Dans les médias, on parle surtout d’une attaque possible sur le territoire américain de Guam. Celui-ci abrite une partie du ‘Pacific fleet ‘ de la marine américaine, une partie des bombardiers américains et une unité importante des ‘delta forces’. C’est pourquoi cette île est certainement une cible militaire. Mais si on trace un cercle sur la Corée du Nord et qu’on dessine un rayon de 3500 kilomètres, on voit que beaucoup de pays entrent en ligne de compte pour une attaque balistique depuis la Corée du Nord. Il n’y a donc pas que Guam qui est menacée.

L’Union européenne ne joue aucun rôle dans ce dossier, ce qui en dit long sur le poids diplomatico-militaire de l’Europe. Pas mal de pays européens sont contents que la région coréenne et le Pacifique ne fassent pas partie de la région de l’OTAN et espèrent rester un maximum en dehors du conflit. Il faut toutefois ajouter que la France, et dans une moindre mesure le Royaume-Uni, possèdent des territoires dans le Pacifique. Et que va faire l’Europe si ces régions sont impliquées dans le conflit ?

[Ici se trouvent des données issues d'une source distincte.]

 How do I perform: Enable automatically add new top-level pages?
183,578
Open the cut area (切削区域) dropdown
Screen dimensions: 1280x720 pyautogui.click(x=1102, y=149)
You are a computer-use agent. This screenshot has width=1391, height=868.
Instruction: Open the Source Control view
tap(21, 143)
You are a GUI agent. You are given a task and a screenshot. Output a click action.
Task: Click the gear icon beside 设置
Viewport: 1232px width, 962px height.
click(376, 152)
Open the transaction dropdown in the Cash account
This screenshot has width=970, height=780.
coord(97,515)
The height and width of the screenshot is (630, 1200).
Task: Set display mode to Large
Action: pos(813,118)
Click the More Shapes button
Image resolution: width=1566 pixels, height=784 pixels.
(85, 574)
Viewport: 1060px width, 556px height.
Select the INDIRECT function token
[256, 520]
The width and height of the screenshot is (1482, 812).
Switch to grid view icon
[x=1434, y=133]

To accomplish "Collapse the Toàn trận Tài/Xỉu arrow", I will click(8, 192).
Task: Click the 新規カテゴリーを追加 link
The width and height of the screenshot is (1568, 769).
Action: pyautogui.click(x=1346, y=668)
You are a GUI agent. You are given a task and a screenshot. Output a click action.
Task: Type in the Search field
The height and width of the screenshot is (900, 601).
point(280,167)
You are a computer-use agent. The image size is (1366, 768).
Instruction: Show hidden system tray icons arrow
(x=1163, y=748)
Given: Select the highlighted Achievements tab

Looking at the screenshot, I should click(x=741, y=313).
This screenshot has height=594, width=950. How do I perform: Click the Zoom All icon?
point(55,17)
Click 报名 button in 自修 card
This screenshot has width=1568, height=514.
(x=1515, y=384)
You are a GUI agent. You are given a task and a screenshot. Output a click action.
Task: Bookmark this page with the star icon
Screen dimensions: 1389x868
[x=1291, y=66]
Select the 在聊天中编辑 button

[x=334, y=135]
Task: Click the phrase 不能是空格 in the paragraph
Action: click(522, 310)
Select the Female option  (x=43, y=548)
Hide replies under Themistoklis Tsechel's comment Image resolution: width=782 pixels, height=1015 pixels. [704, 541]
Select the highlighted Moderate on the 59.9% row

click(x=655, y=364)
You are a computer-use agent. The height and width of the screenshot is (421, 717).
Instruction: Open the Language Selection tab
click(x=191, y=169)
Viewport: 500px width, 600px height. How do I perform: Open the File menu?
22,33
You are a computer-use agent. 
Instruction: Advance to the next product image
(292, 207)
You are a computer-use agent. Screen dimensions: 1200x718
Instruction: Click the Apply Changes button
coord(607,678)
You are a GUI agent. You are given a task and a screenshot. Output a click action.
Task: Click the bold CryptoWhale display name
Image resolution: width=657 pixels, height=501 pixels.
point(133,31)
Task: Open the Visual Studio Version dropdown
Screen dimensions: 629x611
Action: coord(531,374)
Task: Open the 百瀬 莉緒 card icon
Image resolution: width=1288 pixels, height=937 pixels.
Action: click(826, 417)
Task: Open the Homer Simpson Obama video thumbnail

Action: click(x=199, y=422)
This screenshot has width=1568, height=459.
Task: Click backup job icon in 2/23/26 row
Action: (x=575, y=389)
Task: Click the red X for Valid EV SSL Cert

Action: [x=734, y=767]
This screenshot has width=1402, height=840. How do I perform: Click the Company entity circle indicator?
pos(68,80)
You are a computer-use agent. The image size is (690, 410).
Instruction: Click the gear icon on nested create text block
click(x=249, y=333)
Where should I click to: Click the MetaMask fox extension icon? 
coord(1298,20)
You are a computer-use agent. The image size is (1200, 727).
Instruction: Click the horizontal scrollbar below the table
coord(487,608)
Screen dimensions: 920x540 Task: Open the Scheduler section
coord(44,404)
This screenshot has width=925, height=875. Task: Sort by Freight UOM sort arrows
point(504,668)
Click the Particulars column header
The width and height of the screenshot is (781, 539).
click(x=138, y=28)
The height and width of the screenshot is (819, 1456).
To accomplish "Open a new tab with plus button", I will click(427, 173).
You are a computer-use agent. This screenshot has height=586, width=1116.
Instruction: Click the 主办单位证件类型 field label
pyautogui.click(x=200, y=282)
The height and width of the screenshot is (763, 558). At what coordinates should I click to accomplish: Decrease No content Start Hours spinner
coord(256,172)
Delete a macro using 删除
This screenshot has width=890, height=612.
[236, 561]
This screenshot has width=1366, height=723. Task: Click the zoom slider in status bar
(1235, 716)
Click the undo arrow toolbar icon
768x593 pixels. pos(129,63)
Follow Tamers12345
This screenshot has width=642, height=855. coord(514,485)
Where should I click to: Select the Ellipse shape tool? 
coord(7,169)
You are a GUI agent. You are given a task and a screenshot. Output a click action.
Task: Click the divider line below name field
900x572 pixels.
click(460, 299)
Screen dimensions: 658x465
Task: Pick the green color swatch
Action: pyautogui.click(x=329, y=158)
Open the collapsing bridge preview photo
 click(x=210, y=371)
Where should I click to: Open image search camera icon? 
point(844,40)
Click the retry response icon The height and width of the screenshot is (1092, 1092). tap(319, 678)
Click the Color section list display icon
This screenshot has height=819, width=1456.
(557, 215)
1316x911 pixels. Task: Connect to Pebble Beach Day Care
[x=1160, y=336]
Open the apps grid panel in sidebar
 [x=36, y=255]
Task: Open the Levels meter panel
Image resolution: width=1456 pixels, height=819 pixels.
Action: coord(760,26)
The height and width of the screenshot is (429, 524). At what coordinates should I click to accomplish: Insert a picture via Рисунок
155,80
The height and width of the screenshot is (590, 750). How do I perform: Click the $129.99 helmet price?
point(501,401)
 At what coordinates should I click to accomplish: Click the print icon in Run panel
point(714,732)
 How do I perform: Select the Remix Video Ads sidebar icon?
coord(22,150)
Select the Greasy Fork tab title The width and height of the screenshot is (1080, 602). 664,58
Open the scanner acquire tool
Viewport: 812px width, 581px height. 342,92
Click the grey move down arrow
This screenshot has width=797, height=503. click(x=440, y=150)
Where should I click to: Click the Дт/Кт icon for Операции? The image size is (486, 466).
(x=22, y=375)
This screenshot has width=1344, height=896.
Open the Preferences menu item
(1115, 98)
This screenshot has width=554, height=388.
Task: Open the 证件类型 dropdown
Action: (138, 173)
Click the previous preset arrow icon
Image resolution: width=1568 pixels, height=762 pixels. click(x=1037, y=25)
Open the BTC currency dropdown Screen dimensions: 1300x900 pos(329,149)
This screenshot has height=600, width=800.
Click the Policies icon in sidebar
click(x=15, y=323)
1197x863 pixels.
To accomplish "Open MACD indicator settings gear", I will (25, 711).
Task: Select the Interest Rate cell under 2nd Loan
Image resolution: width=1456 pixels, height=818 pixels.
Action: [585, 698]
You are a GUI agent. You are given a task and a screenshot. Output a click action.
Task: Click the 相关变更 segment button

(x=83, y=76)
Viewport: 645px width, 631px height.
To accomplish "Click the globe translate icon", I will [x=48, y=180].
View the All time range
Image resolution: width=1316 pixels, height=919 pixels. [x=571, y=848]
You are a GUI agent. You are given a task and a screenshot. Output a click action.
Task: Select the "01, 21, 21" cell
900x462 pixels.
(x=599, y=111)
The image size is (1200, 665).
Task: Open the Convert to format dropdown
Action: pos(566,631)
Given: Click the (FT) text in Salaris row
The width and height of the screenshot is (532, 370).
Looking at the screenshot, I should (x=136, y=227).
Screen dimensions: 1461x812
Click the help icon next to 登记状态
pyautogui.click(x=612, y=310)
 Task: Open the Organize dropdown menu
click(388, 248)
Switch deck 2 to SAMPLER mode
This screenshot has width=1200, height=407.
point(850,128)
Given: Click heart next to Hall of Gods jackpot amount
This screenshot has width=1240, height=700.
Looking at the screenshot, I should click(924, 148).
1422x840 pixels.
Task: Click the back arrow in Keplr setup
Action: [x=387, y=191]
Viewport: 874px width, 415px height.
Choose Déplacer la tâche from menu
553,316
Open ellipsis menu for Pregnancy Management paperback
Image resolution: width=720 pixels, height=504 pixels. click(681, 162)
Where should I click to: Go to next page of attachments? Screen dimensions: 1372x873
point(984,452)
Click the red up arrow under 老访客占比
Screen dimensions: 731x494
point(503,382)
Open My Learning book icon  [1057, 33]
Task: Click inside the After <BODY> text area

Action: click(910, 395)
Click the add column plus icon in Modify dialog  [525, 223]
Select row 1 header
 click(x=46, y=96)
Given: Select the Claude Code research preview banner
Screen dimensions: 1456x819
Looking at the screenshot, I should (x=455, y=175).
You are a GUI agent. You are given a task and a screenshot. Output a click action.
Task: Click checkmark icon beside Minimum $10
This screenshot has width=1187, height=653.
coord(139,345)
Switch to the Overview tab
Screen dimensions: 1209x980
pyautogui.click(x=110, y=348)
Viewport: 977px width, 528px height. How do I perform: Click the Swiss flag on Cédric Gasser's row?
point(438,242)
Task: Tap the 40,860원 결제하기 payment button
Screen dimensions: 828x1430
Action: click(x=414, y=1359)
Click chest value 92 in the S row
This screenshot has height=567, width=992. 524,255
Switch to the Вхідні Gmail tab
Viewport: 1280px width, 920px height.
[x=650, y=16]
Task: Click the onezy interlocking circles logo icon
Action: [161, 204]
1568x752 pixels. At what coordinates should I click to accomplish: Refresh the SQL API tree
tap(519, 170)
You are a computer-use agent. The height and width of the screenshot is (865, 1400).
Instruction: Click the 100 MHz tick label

L’absence d’un nouvel ambassadeur américain en Corée du Sud et les querelles intestines politiques à Séoul ne sont guère favorables non plus à la politique diplomatique de Washington.

Pour l’instant, les conséquences économico-financières du dossier coréen sont très limitées. Le dollar américain baisse un peu par rapport à l’euro, mais c’est une bonne chose pour l’export américain. Le prix de l’or augmente aussi et c’est une nouvelle positive pour le ‘FRB’ (Federal Reserve Bank), qui possède la réserve d’or la plus importante du monde (8 130 tonnes). En outre, le prix du pétrole et du gaz augmente également en conséquence de crises internationales. Et la bourse américaine demeure à un niveau très élevé (Dow Jones: 21.800 points).

Au niveau du marketing politique, cette crise coréenne et les problèmes du régime tout aussi stalinien au Venezuela sont tout bénéfice pour Trump, car il arrive à se positionner comme leader capable de défendre les intérêts américains et de redorer le blason de la suprématie militaire américaine. Plusieurs pays voisins du Venezuela aimeraient y voir un changement de pouvoir. En outre, ce serait une mauvaise nouvelle pour les leaders communistes de La Havane. Le président Trump est moins désireux de l’ouverture envers Cuba que son prédécesseur le président Obama.

Conclusion

Le principal, c’est que ces dossiers étrangers détournent l’attention des querelles intérieures relatives aux Obama/ Trumpcare et les histoires interminables sur les ingérences russes lors des élections américaines. Il est certain que Moscou ou Pékin observent avec intérêt la façon dont le président Donald Trump gérera les dossiers internationaux.